___ Source information ___
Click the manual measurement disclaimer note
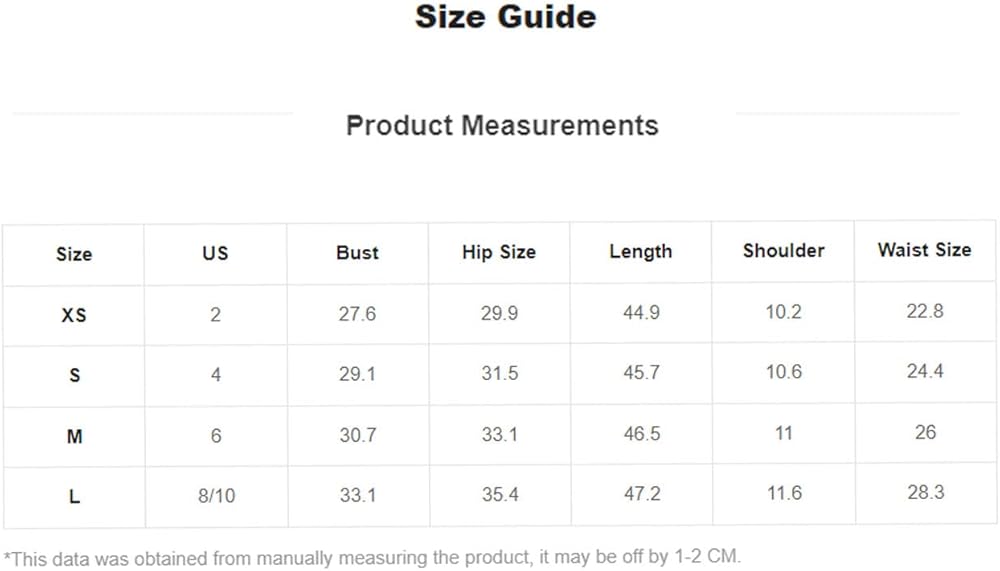 point(372,557)
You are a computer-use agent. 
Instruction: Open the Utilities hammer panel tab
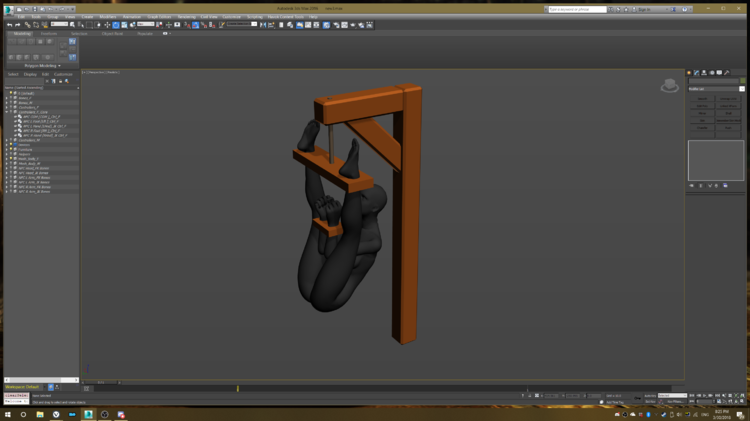(x=727, y=73)
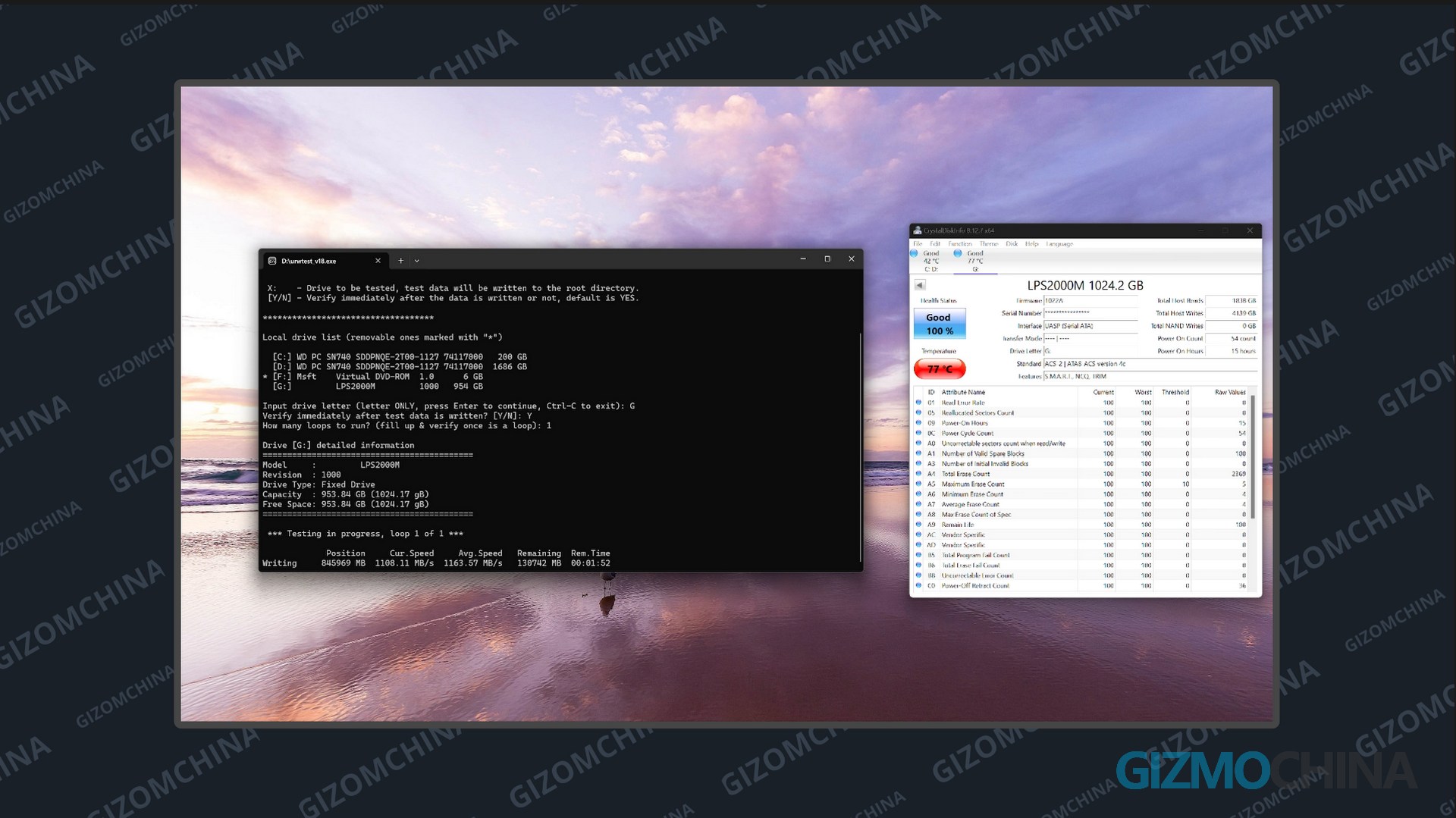The width and height of the screenshot is (1456, 818).
Task: Click the CrystalDiskInfo title bar icon
Action: pyautogui.click(x=918, y=230)
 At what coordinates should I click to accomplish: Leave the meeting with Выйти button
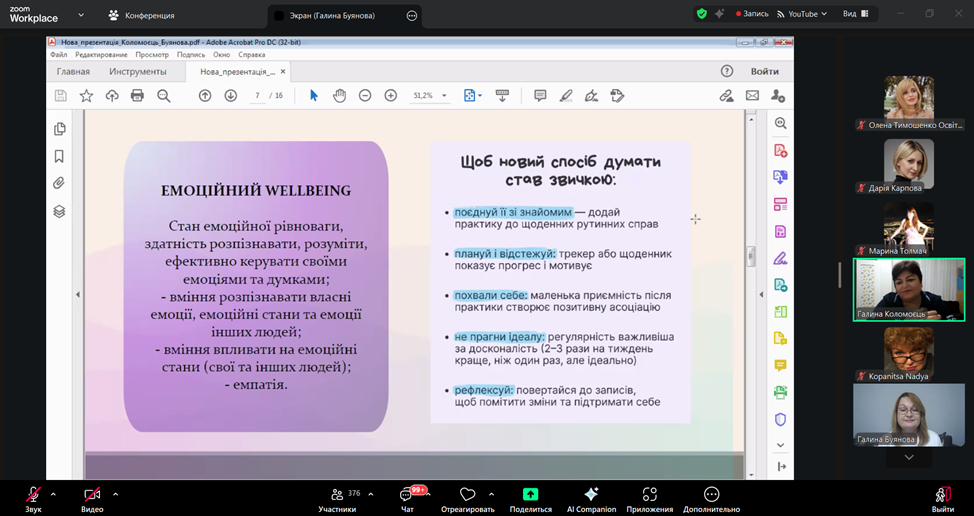coord(942,496)
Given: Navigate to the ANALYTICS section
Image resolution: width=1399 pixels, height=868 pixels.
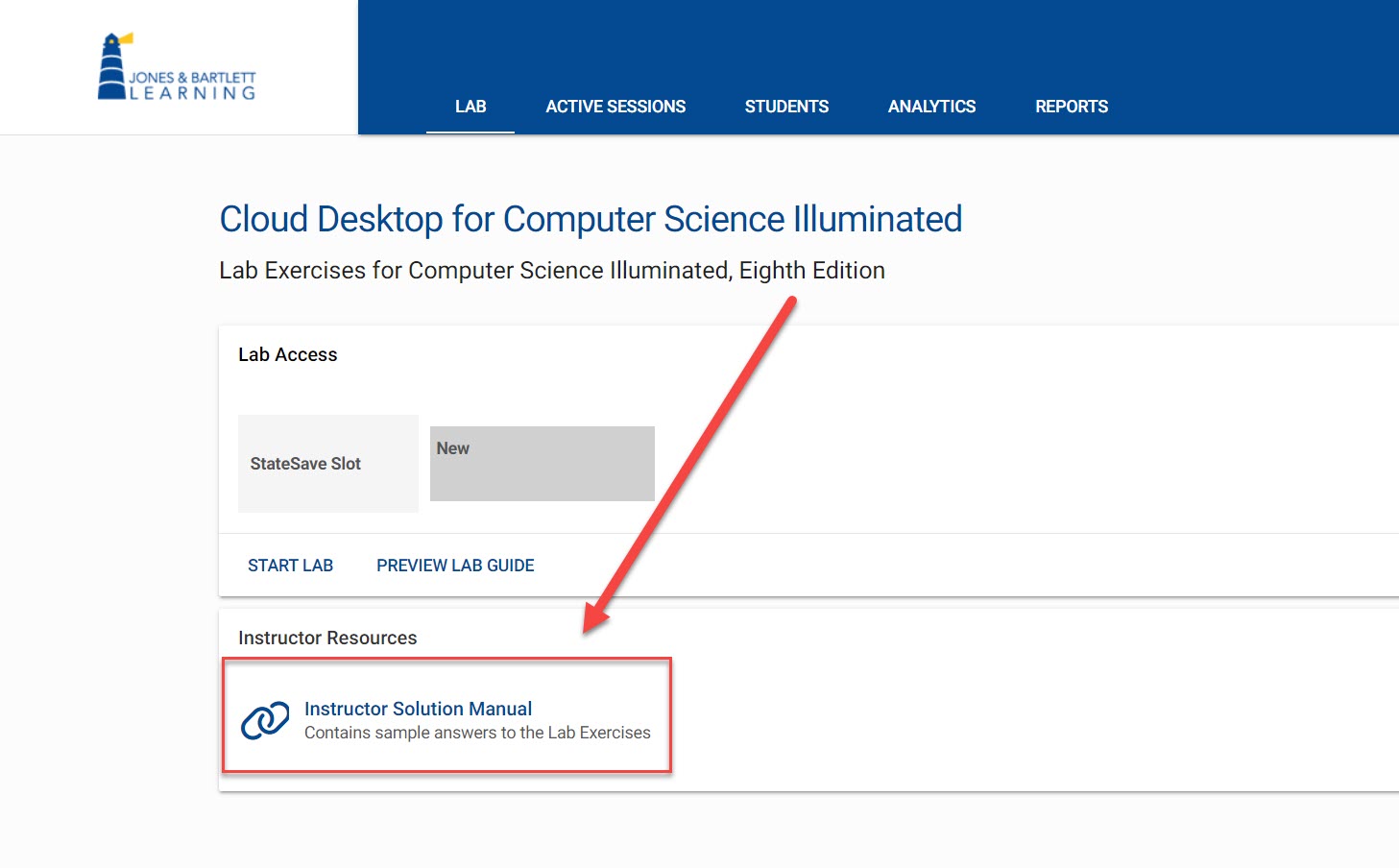Looking at the screenshot, I should pos(931,107).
___
**What to produce:** Every record above, copied exactly and without a single picture, makes up the answer.

**Solution:**
Click the manual measurement disclaimer note
 point(372,557)
You are a computer-use agent. 
Instruction: Open the Utilities hammer panel tab
(x=727, y=73)
The width and height of the screenshot is (1456, 818).
Task: Click the CrystalDiskInfo title bar icon
Action: pyautogui.click(x=918, y=230)
 At what coordinates should I click to accomplish: Leave the meeting with Выйти button
coord(942,496)
Given: Navigate to the ANALYTICS section
Image resolution: width=1399 pixels, height=868 pixels.
Looking at the screenshot, I should pos(931,107).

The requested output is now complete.